[Stored data]
^^^^^^^^^^^^^^^^

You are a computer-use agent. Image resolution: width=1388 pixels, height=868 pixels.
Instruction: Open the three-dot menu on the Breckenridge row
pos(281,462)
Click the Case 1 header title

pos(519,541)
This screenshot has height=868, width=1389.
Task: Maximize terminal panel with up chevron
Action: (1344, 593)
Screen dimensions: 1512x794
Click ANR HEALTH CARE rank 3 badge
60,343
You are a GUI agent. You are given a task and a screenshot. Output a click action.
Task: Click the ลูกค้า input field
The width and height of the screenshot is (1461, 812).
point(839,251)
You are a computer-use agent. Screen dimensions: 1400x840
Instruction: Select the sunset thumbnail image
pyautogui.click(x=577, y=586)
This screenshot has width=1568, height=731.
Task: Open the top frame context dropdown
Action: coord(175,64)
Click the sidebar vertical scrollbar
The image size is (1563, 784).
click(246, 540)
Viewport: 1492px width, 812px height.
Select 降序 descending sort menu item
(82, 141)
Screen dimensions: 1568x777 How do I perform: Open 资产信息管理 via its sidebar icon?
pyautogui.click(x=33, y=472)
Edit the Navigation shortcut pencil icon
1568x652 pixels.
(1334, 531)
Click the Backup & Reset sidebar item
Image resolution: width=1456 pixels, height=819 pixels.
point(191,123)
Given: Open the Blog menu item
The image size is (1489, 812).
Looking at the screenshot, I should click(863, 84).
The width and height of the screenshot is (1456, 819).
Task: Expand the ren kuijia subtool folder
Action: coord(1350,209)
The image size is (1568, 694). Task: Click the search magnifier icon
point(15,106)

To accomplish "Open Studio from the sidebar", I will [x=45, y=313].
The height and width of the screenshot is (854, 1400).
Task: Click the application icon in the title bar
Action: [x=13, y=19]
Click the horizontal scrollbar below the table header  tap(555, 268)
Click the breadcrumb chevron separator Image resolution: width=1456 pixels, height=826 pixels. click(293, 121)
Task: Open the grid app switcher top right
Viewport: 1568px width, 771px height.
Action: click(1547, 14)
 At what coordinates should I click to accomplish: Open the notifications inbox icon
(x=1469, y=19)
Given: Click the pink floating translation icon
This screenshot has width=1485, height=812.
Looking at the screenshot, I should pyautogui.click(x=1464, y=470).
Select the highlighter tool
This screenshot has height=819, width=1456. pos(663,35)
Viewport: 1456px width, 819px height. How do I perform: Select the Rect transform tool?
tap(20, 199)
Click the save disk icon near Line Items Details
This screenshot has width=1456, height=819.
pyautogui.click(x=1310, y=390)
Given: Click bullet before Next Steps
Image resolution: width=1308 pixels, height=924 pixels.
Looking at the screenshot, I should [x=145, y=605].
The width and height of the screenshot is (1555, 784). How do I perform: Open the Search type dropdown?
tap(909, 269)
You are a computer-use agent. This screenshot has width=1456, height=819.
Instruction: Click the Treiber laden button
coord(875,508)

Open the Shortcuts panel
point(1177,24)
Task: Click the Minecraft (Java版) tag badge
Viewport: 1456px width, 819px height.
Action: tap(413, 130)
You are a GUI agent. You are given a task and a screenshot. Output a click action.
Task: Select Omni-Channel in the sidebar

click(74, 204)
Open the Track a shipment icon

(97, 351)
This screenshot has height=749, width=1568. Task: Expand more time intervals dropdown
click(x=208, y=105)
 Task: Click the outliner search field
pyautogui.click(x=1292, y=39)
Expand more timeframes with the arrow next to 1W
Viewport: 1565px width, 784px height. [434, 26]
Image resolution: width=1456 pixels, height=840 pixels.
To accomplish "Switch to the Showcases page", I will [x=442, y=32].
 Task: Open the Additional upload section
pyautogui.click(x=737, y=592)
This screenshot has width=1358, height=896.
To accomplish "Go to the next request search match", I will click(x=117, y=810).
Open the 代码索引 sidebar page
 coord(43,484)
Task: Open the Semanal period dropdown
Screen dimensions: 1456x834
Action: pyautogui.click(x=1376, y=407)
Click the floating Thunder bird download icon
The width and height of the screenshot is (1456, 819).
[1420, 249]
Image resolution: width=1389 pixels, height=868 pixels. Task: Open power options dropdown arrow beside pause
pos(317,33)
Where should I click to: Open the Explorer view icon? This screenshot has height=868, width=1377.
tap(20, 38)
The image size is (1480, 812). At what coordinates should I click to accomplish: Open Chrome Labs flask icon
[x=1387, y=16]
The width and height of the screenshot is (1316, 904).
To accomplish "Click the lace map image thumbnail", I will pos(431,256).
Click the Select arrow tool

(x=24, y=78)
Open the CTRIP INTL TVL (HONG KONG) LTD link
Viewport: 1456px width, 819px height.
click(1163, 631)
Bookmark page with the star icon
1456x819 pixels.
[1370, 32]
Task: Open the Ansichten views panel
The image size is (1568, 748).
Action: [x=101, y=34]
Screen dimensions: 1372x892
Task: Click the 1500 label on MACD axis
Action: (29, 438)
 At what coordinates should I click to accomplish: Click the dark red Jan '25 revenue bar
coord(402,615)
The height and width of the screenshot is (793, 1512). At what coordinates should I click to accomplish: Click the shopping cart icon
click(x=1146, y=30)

^^^^^^^^^^^^^^^^

WHAT THE EXERCISE ASKS
Your answer should consist of each line of the data above in which the word "floating" occurs.

TASK RESPONSE
Given: Click the pink floating translation icon
Click the floating Thunder bird download icon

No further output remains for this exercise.